Обычно люди редко бывают готовы к тому, что с ними случаются. А с большинством из нас действительно случилось. Случилось нечто, казалось, хорошее и приятное. Оказалось, что случилось неожиданное и довольно сложное. Появлялись разные стороны, ломалась ситуация и, к сожалению, ломались люди – и вверху, и в середке. А те, кто был не вверху, и не в середке просто часто ничего и не успели заметить. Это старая тема.


Тема новая состоит в том, что сейчас у нас появились некоторые новые, некоторые отчасти старые проблемы и задачи для изучения.
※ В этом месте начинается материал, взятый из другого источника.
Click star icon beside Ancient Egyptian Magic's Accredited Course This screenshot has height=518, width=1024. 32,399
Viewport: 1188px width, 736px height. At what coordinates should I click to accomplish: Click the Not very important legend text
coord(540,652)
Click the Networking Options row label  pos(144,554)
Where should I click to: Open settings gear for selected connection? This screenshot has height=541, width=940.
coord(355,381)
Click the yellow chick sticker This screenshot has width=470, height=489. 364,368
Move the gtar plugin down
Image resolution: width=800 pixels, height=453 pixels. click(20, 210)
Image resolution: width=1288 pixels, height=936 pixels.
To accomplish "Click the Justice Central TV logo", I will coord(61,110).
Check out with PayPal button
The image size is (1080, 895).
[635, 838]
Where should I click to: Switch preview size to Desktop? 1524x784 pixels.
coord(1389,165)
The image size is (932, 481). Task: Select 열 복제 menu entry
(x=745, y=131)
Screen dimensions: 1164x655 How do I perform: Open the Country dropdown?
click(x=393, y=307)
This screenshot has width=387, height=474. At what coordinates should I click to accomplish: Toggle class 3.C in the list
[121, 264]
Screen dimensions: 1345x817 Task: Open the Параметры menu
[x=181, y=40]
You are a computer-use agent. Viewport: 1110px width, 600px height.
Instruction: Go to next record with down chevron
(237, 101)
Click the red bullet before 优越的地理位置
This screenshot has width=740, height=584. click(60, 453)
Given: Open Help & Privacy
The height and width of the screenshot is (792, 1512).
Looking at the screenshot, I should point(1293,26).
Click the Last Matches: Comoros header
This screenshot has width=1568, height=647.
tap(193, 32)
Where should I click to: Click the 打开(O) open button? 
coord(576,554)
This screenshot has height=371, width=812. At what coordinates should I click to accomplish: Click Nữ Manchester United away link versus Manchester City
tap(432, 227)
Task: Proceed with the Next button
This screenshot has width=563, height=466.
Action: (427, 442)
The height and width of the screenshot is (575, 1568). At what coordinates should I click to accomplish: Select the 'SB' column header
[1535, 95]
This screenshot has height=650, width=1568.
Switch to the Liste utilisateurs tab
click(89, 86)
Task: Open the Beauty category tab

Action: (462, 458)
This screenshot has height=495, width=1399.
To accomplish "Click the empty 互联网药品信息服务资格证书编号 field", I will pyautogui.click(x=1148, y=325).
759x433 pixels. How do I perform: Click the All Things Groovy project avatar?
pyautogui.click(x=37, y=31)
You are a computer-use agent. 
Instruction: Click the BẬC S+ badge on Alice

Я вовсе не собираюсь перечислять всякие события и имена, о которых все знают. И вообще это не мое дело и неинтересно.


А, вот, что мы увидели? Мы увидели, как иллюзии тают и движение превращается в некоторое подобие стоячего болота.


Раз есть болото, то в нем и черти заводятся, то в нем и люди вязнут и все, что вы еще хотите. Разводят руками и говорят: А что вы хотите? Такое болото. Там такие люди, такие черти”.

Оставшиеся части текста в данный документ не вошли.